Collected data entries
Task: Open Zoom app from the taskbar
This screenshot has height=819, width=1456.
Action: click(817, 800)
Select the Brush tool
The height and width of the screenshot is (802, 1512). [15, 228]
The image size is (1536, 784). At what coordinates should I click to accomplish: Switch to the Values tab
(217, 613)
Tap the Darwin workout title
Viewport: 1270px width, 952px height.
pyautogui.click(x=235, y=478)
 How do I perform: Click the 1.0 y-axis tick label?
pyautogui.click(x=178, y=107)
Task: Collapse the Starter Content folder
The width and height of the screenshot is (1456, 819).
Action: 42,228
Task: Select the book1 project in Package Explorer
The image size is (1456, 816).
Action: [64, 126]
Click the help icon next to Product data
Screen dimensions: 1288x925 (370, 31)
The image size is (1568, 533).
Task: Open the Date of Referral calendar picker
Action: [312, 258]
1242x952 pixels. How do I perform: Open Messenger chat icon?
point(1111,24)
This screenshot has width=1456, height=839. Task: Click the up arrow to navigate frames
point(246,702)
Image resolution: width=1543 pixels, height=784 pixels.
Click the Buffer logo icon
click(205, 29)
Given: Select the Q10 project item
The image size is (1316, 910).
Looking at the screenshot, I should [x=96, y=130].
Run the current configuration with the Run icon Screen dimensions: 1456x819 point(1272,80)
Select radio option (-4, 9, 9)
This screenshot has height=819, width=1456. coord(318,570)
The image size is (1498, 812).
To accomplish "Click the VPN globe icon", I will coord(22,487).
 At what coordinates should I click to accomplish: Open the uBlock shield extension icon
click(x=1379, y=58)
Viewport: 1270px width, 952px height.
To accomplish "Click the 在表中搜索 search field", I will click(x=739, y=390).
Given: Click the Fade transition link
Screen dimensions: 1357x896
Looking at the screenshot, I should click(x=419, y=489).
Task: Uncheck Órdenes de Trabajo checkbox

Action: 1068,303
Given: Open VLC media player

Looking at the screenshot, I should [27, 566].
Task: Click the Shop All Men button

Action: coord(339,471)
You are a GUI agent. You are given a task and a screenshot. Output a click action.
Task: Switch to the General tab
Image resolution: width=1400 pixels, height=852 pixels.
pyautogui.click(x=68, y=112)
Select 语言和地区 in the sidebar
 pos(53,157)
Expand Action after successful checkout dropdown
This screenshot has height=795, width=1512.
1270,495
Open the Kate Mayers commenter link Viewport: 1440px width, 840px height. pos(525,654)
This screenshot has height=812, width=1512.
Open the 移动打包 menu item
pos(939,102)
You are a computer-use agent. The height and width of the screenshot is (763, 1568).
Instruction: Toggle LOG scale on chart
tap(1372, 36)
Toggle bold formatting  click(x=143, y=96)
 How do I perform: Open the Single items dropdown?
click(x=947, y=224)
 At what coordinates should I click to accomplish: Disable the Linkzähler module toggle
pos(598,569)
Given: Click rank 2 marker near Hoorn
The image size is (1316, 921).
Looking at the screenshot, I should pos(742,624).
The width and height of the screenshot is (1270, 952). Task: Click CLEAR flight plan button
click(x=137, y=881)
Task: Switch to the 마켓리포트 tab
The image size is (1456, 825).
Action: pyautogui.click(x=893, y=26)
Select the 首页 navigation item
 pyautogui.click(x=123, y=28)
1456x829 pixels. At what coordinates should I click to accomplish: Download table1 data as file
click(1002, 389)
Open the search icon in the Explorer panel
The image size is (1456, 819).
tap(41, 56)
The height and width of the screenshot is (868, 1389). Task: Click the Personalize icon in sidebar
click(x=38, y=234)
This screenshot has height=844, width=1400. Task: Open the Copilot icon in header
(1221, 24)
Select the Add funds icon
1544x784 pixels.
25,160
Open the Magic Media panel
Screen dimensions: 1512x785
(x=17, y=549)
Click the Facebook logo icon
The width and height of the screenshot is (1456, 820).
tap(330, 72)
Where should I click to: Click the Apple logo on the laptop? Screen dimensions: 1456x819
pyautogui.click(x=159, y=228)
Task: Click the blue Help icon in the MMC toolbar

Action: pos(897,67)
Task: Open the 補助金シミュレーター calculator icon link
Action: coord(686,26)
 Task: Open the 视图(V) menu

WHAT TO DO ▸
From the first line to the last, repeat the records exactly.

TASK OUTPUT ▸
Task: Open Zoom app from the taskbar
This screenshot has height=819, width=1456.
Action: click(817, 800)
Select the Brush tool
The height and width of the screenshot is (802, 1512). [15, 228]
The image size is (1536, 784). At what coordinates should I click to accomplish: Switch to the Values tab
(217, 613)
Tap the Darwin workout title
Viewport: 1270px width, 952px height.
pyautogui.click(x=235, y=478)
 How do I perform: Click the 1.0 y-axis tick label?
pyautogui.click(x=178, y=107)
Task: Collapse the Starter Content folder
The width and height of the screenshot is (1456, 819).
Action: 42,228
Task: Select the book1 project in Package Explorer
The image size is (1456, 816).
Action: [64, 126]
Click the help icon next to Product data
Screen dimensions: 1288x925 (370, 31)
The image size is (1568, 533).
Task: Open the Date of Referral calendar picker
Action: [312, 258]
1242x952 pixels. How do I perform: Open Messenger chat icon?
point(1111,24)
This screenshot has width=1456, height=839. Task: Click the up arrow to navigate frames
point(246,702)
Image resolution: width=1543 pixels, height=784 pixels.
Click the Buffer logo icon
click(205, 29)
Given: Select the Q10 project item
The image size is (1316, 910).
Looking at the screenshot, I should [x=96, y=130].
Run the current configuration with the Run icon Screen dimensions: 1456x819 point(1272,80)
Select radio option (-4, 9, 9)
This screenshot has height=819, width=1456. coord(318,570)
The image size is (1498, 812).
To accomplish "Click the VPN globe icon", I will coord(22,487).
 At what coordinates should I click to accomplish: Open the uBlock shield extension icon
click(x=1379, y=58)
Viewport: 1270px width, 952px height.
To accomplish "Click the 在表中搜索 search field", I will click(x=739, y=390).
Given: Click the Fade transition link
Screen dimensions: 1357x896
Looking at the screenshot, I should click(x=419, y=489).
Task: Uncheck Órdenes de Trabajo checkbox

Action: 1068,303
Given: Open VLC media player

Looking at the screenshot, I should [27, 566].
Task: Click the Shop All Men button

Action: coord(339,471)
You are a GUI agent. You are given a task and a screenshot. Output a click action.
Task: Switch to the General tab
Image resolution: width=1400 pixels, height=852 pixels.
pyautogui.click(x=68, y=112)
Select 语言和地区 in the sidebar
 pos(53,157)
Expand Action after successful checkout dropdown
This screenshot has height=795, width=1512.
1270,495
Open the Kate Mayers commenter link Viewport: 1440px width, 840px height. pos(525,654)
This screenshot has height=812, width=1512.
Open the 移动打包 menu item
pos(939,102)
You are a computer-use agent. The height and width of the screenshot is (763, 1568).
Instruction: Toggle LOG scale on chart
tap(1372, 36)
Toggle bold formatting  click(x=143, y=96)
 How do I perform: Open the Single items dropdown?
click(x=947, y=224)
 At what coordinates should I click to accomplish: Disable the Linkzähler module toggle
pos(598,569)
Given: Click rank 2 marker near Hoorn
The image size is (1316, 921).
Looking at the screenshot, I should pos(742,624).
The width and height of the screenshot is (1270, 952). Task: Click CLEAR flight plan button
click(x=137, y=881)
Task: Switch to the 마켓리포트 tab
The image size is (1456, 825).
Action: pyautogui.click(x=893, y=26)
Select the 首页 navigation item
 pyautogui.click(x=123, y=28)
1456x829 pixels. At what coordinates should I click to accomplish: Download table1 data as file
click(1002, 389)
Open the search icon in the Explorer panel
The image size is (1456, 819).
tap(41, 56)
The height and width of the screenshot is (868, 1389). Task: Click the Personalize icon in sidebar
click(x=38, y=234)
This screenshot has height=844, width=1400. Task: Open the Copilot icon in header
(1221, 24)
Select the Add funds icon
1544x784 pixels.
25,160
Open the Magic Media panel
Screen dimensions: 1512x785
(x=17, y=549)
Click the Facebook logo icon
The width and height of the screenshot is (1456, 820).
tap(330, 72)
Where should I click to: Click the Apple logo on the laptop? Screen dimensions: 1456x819
pyautogui.click(x=159, y=228)
Task: Click the blue Help icon in the MMC toolbar

Action: pos(897,67)
Task: Open the 補助金シミュレーター calculator icon link
Action: coord(686,26)
 Task: Open the 视图(V) menu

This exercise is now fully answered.